Jack: "I understand. Just answer my question."
Sloan: "The answer would be yes."
Jack: "He didn't even go with any warning from diocese to diocese?"
Sloan: "Not in 1968, Your Honor."
Jack: "Well, ever, in the 40 years until he was defrocked?"
And, after learning that Tucker was sent to St. James, where he worked with much younger children, Jack said: "You know, it reminded me of somebody that I had in here, a defendant one time, that when the children — fifth and sixth graders — complained, and the parents came and complained about inappropriate touching, they did a little adjustment...and put him with first graders, who were a little bit young to complain."
The plaintiffs say that, when they asked the diocese to pay for future therapy, the response was: Hey, we're Episcopalians — we don't have Catholic Church money.
The men and their lawyers wouldn't say how much they initially asked the diocese for, but it was probably less than the $45 million they now seek.
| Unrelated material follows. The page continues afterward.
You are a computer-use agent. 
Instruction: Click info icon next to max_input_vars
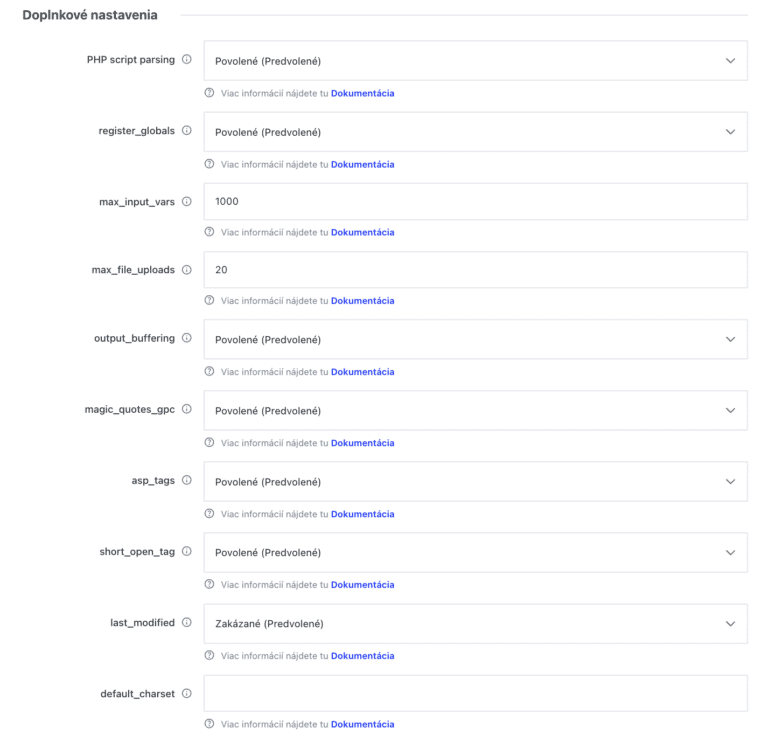pyautogui.click(x=187, y=201)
"We have heard, 'We want to do the right thing' repeatedly out of the mouth of...Bishop Wimberly and out of Doyle's mouth," Haslanger says. "...And then what they do is, they tell us they're going to depose our wives [and] they sent deposition requests to my pastor for my conversations with her. They're going at this in a very, very nasty way, and they're pretending on the surface to be such sweet and moral people. I don't see much morality in what they're doing....They're not acting in the way that we were taught at St. Stephen's to be moral. They have hidden this for 40 years, and right now they're doing everything they can do to confuse, obfuscate and to use the legal technicalities to avoid their responsibility."
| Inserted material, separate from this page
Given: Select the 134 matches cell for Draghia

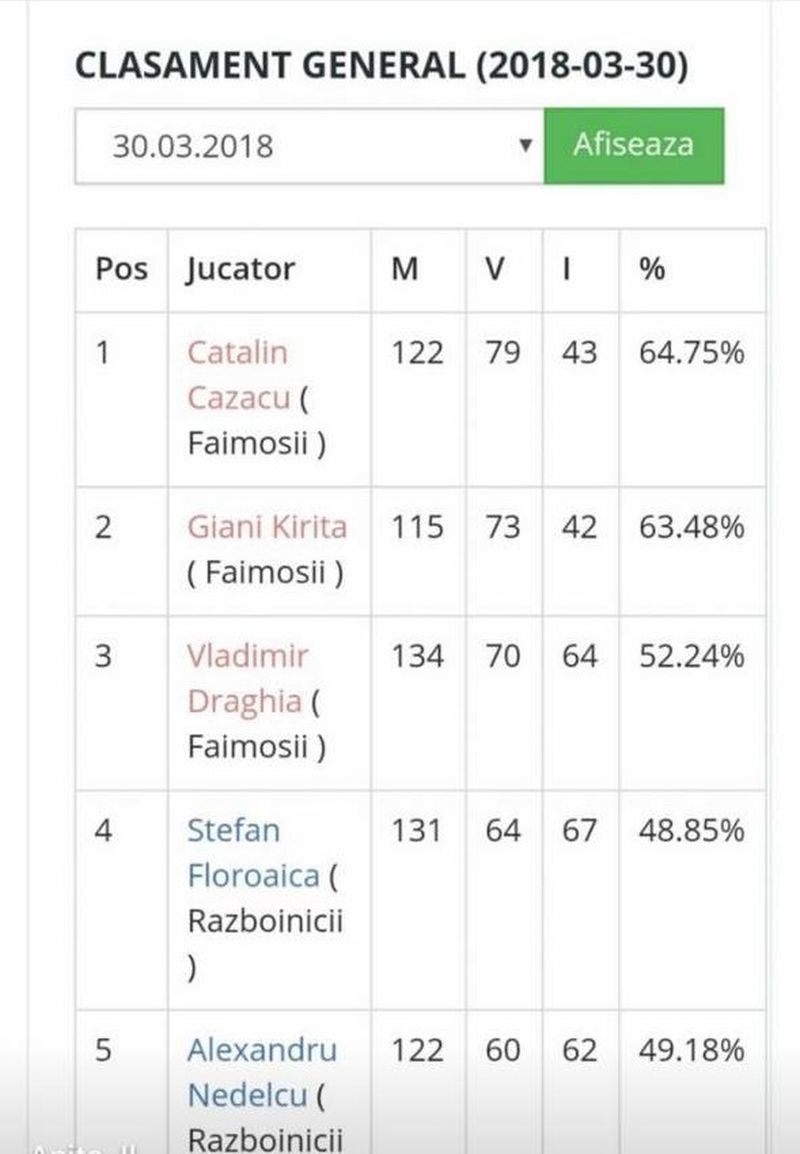Looking at the screenshot, I should coord(417,656).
All three say they've made relative peace with what they say — and what the diocese confirms — Tucker did to them. For them, the real abuse was the cover-up. Telling three boys who were violated not to tell anyone, not even their parents.
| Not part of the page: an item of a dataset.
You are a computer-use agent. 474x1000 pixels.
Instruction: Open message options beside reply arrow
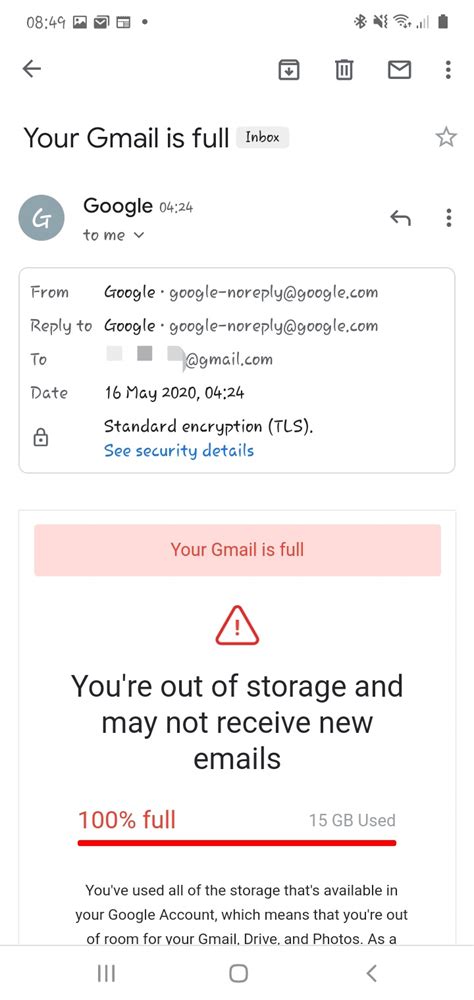tap(449, 218)
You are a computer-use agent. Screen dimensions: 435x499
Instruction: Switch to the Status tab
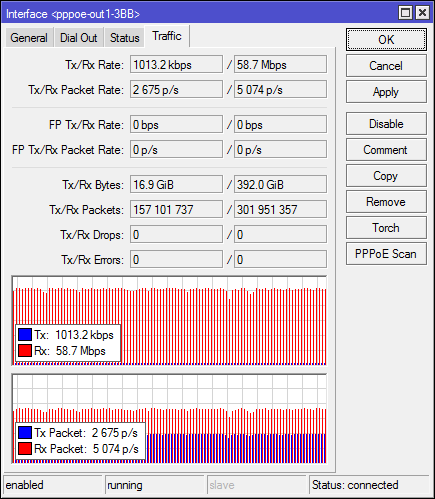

"I have no kind of feelings of anger towards Tucker," Evert says. "...In my mind, I can kind of understand that he has a sickness, you know....I have more anger towards Dr. Becker, who covered this thing up, and these people at diocese who want to just say, 'Gosh, we're sorry, but we don't have any money.'"
Perhaps, though, the plaintiffs are to blame for all of this. After all, if they had simply listened to Becker's admonition not to tell a soul, the diocese wouldn't be in this awful position of having to fight to save its money. And even in its apology for the whole mess, the diocese felt it necessary to point out that many Houston and Austin Episcopalians can't understand why grown men would complain about something that happened to them when they were kids. As the diocese states in its coda to the timeline of Tucker's abuse, "some have criticized the Diocese for pursuing these decades-old allegations."
Maybe all those critics have a point. If their grown children came to them in 2009 and said they had been molested by an Episcopalian priest in 1966, and the diocese knew about it for years and actively concealed the information, would these parents really expect the diocese to give them money? Would Bishop Doyle expect the diocese to pay if, 40 years from now, his two young daughters came to him with the same news? What would Wimberly tell his two children if they said the same thing?
"Our lawsuit is not about molestation," Haslanger says. "Our lawsuit is about the conspiracy of the school and the diocese to keep this quiet, and to have kept it quiet for 40 years. And their attempt right now to make it all seem like it's Tucker's fault, and none of theirs."
And he also says this: "We may have been molested by Tucker. But we were abused by the church and the school."
Editor's Note: In the interests of full disclosure. Houston Press Editor Margaret Downing and her family did attend the Reverend Tucker's church for two years in Houston. That was not at the time of the events described in this story.